> **TASK INSTRUCTIONS**
Print the lines below exactly, beginning with the one that contains "Screen dimensions: 1456x819" and stopping after the last line.

> **DATA PROVIDED**
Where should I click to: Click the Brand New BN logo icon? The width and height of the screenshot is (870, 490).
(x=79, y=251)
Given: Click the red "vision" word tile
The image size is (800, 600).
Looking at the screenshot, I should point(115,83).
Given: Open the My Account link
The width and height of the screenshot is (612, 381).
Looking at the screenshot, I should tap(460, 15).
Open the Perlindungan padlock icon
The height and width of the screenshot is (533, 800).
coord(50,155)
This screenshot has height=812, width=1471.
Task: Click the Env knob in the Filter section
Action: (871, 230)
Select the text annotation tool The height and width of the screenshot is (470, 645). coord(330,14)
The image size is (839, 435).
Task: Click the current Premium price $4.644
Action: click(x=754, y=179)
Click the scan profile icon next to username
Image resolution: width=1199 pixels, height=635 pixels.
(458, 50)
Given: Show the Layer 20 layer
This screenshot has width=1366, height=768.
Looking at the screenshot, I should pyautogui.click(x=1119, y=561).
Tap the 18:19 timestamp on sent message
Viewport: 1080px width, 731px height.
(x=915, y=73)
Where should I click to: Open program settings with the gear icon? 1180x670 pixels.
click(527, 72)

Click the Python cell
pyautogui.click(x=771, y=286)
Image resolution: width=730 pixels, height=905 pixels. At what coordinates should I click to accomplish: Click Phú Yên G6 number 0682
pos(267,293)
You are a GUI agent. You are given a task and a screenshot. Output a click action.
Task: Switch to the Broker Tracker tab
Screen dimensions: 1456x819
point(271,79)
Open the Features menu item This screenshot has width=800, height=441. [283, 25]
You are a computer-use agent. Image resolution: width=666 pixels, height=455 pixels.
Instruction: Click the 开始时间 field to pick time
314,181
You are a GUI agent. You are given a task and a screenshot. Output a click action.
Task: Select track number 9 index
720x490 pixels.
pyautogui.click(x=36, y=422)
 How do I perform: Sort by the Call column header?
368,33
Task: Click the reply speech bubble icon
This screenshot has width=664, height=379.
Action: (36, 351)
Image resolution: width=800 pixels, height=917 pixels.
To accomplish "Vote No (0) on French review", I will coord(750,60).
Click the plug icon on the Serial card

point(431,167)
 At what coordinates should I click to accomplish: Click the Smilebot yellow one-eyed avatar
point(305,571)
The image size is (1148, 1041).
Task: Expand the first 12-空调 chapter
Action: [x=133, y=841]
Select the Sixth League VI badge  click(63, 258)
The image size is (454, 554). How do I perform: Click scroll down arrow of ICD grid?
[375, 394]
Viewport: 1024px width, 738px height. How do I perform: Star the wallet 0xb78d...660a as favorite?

> **EXERCISE ANSWER**
Screen dimensions: 1456x819
point(271,79)
Open the Features menu item This screenshot has width=800, height=441. [283, 25]
You are a computer-use agent. Image resolution: width=666 pixels, height=455 pixels.
Instruction: Click the 开始时间 field to pick time
314,181
You are a GUI agent. You are given a task and a screenshot. Output a click action.
Task: Select track number 9 index
720x490 pixels.
pyautogui.click(x=36, y=422)
 How do I perform: Sort by the Call column header?
368,33
Task: Click the reply speech bubble icon
This screenshot has width=664, height=379.
Action: (36, 351)
Image resolution: width=800 pixels, height=917 pixels.
To accomplish "Vote No (0) on French review", I will coord(750,60).
Click the plug icon on the Serial card

point(431,167)
 At what coordinates should I click to accomplish: Click the Smilebot yellow one-eyed avatar
point(305,571)
The image size is (1148, 1041).
Task: Expand the first 12-空调 chapter
Action: [x=133, y=841]
Select the Sixth League VI badge  click(63, 258)
The image size is (454, 554). How do I perform: Click scroll down arrow of ICD grid?
[375, 394]
Viewport: 1024px width, 738px height. How do I perform: Star the wallet 0xb78d...660a as favorite?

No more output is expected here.